┌────────
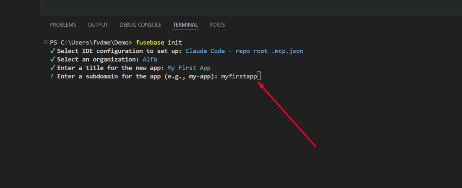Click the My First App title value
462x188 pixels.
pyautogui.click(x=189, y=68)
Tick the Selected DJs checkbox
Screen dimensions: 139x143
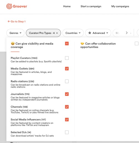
└────────
┌────────
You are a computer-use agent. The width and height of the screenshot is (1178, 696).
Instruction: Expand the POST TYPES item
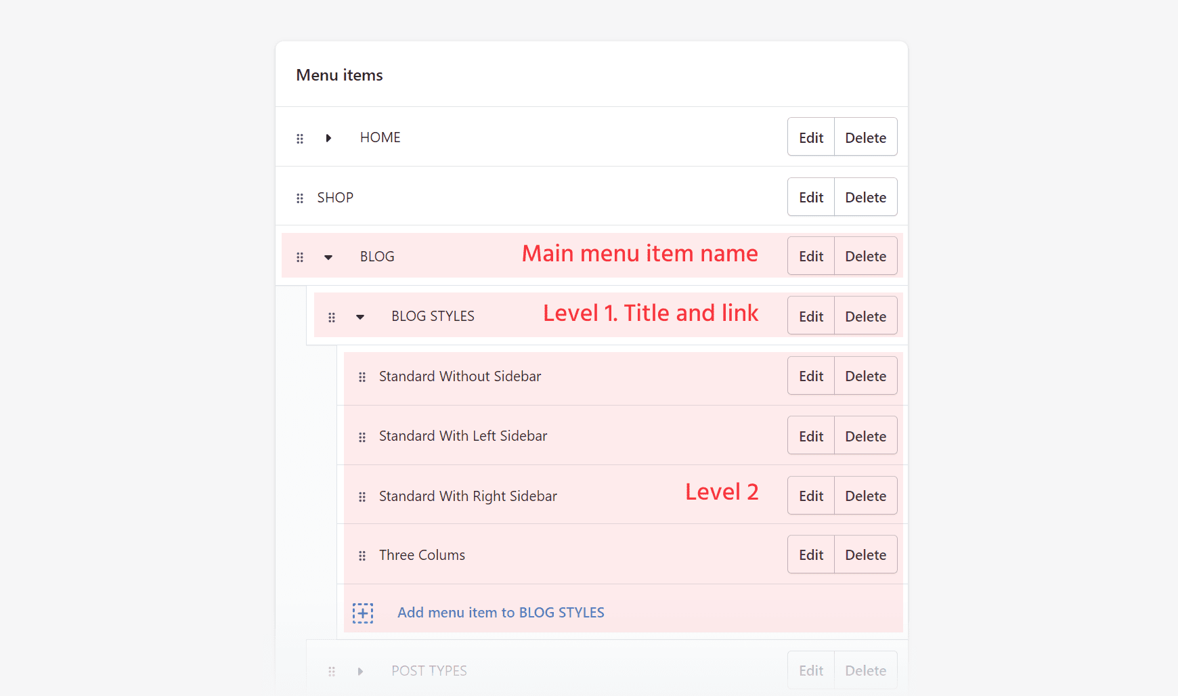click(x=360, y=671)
└────────
## What to work on:
The output should be exactly the lines above from the line containing "Tick the Selected DJs checkbox" to the line containing "Screen dimensions: 139x143", inclusive, with no other lines.

## Exercise solution:
Tick the Selected DJs checkbox
Screen dimensions: 139x143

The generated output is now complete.